**Try it:**
Filter the entries and keep only the lines where the string "will" appears.

━━ Data to use ━━

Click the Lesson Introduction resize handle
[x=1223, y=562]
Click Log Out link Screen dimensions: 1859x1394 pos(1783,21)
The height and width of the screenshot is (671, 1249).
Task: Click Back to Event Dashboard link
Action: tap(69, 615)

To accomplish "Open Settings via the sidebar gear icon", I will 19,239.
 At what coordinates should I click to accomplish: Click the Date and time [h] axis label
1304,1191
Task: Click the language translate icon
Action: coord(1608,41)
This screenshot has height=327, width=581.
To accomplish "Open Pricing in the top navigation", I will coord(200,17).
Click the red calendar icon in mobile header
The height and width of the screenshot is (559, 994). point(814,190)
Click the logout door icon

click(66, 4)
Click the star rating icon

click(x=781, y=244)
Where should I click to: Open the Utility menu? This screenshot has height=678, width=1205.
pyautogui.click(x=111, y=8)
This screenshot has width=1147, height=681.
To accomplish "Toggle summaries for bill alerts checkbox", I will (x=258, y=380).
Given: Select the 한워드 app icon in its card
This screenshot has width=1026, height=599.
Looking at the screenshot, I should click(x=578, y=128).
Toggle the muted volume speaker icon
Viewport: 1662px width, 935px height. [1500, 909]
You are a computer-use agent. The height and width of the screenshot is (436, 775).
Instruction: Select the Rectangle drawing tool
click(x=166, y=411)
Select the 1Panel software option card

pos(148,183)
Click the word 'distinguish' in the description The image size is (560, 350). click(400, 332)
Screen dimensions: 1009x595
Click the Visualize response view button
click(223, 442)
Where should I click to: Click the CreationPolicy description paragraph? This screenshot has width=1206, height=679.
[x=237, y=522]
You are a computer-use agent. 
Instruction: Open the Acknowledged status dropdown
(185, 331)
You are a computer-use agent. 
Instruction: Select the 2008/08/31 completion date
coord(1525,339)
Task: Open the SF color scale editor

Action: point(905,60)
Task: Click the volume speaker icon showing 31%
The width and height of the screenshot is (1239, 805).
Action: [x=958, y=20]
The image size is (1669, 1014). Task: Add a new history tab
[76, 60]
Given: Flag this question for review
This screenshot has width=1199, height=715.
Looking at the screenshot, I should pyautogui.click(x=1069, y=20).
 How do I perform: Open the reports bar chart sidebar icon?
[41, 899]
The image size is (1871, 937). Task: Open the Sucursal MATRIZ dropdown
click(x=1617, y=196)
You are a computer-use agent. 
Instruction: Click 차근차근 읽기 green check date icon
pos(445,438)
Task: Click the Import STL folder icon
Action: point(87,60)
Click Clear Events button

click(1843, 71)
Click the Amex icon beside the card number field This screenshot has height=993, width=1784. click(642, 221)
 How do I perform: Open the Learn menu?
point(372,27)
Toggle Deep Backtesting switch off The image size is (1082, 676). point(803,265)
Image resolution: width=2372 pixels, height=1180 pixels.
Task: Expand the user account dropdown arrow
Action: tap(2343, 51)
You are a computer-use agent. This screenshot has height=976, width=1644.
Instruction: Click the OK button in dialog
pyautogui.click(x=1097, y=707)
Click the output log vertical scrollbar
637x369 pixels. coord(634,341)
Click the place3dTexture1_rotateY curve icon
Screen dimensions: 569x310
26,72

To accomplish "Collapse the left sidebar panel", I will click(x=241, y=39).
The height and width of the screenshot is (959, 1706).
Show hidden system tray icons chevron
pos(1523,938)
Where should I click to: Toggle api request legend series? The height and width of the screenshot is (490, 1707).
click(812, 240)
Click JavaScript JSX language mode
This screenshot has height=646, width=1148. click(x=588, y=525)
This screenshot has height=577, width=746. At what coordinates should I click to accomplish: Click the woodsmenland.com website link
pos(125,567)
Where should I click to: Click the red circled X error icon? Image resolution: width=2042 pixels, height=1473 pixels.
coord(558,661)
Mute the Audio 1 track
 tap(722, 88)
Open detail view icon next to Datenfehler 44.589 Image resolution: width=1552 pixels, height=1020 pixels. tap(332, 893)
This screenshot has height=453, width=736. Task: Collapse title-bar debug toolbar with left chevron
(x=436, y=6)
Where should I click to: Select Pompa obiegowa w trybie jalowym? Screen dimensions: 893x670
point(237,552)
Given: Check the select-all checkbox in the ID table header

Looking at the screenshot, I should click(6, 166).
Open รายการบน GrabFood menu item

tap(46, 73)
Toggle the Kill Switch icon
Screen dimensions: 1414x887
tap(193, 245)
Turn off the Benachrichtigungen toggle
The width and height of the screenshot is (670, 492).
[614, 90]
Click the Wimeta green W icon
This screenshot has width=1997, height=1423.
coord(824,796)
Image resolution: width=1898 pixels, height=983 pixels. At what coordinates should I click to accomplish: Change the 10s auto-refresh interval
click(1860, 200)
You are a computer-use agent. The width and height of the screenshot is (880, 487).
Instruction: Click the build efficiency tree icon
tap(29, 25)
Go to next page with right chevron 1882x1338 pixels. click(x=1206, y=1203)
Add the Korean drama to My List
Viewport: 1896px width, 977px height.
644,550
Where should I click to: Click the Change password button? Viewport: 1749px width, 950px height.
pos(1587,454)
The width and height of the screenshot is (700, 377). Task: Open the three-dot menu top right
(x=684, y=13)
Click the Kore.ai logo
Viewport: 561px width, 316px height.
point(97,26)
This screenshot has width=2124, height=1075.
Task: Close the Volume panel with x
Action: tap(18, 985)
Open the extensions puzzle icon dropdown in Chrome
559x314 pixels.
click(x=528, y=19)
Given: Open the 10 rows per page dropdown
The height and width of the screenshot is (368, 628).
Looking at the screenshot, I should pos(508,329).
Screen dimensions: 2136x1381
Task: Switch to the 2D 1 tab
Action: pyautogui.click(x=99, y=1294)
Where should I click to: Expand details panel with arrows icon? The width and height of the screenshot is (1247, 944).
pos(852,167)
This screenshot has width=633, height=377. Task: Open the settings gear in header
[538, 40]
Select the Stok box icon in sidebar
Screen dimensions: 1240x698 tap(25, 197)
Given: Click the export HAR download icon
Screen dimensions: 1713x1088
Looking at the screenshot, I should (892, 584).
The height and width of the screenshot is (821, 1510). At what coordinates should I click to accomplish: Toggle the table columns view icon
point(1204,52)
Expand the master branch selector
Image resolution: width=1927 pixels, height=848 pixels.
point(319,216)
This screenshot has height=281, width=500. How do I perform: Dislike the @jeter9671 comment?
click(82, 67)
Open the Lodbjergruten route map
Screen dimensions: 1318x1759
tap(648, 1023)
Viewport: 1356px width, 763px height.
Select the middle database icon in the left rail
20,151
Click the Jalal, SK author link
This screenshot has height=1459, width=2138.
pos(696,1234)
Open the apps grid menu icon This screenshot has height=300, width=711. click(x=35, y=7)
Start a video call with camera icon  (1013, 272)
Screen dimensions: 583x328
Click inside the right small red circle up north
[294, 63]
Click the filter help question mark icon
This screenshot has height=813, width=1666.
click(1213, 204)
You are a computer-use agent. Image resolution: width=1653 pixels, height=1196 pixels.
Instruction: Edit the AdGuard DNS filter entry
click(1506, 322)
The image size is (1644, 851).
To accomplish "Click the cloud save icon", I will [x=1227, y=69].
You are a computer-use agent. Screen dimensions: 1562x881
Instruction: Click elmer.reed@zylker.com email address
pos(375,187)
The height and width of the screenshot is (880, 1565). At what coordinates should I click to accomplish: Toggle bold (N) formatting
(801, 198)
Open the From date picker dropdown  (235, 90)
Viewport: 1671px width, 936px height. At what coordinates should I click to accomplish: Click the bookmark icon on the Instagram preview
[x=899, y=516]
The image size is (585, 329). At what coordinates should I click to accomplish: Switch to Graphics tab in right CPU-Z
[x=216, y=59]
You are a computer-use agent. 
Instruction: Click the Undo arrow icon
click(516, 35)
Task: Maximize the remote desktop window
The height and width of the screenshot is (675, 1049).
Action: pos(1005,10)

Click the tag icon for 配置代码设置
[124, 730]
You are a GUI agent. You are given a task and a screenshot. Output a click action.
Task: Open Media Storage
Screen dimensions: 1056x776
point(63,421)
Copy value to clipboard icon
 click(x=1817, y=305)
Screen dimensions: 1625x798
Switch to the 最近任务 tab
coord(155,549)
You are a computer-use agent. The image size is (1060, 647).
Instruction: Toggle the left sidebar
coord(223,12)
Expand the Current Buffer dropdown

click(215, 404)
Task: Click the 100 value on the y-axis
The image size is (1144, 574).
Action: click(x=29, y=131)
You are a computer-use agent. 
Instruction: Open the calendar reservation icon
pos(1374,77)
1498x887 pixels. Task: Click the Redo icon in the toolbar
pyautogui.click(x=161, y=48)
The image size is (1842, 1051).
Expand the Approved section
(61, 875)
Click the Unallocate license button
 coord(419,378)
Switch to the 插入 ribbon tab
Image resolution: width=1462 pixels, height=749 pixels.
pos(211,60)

━━━

**Answer section:**
To accomplish "Open Settings via the sidebar gear icon", I will 19,239.
To accomplish "Open Pricing in the top navigation", I will coord(200,17).
To accomplish "Toggle summaries for bill alerts checkbox", I will (x=258, y=380).
To accomplish "Collapse the left sidebar panel", I will click(x=241, y=39).
To accomplish "Click the cloud save icon", I will [x=1227, y=69].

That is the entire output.